*Directive*
How many lines in the records below contain the word "train" when you count them? Reply with the number only.

───

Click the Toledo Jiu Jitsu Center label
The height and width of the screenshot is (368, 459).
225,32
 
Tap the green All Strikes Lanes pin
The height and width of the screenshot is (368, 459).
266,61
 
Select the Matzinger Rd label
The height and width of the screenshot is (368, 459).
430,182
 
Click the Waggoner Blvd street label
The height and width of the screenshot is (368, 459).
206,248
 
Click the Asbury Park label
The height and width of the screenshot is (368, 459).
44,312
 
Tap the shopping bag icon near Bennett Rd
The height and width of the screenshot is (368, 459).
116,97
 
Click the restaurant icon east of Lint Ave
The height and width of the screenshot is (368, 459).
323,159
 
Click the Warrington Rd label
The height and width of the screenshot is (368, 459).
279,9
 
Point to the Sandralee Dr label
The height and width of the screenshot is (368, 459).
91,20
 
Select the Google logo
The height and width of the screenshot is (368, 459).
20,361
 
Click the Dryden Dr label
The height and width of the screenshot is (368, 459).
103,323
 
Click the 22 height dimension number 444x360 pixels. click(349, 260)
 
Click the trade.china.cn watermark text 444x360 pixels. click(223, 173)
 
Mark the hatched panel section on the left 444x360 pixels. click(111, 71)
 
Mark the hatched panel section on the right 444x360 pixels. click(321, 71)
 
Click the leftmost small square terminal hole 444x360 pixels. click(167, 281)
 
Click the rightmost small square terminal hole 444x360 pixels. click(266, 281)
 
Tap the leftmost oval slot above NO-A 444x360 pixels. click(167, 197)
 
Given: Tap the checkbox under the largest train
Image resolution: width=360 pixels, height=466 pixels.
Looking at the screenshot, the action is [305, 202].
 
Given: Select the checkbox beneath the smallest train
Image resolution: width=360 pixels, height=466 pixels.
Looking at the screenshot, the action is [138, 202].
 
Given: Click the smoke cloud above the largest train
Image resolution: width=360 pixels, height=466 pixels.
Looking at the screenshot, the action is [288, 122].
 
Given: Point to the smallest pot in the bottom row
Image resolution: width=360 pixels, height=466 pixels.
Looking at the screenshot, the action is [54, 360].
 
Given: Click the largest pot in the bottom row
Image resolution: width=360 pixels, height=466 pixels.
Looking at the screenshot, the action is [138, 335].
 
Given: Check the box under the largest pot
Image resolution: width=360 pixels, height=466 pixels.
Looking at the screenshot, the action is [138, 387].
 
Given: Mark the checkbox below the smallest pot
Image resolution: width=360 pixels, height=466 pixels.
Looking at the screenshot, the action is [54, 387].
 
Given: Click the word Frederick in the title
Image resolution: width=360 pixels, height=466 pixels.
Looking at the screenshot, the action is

───

*The completed task*
3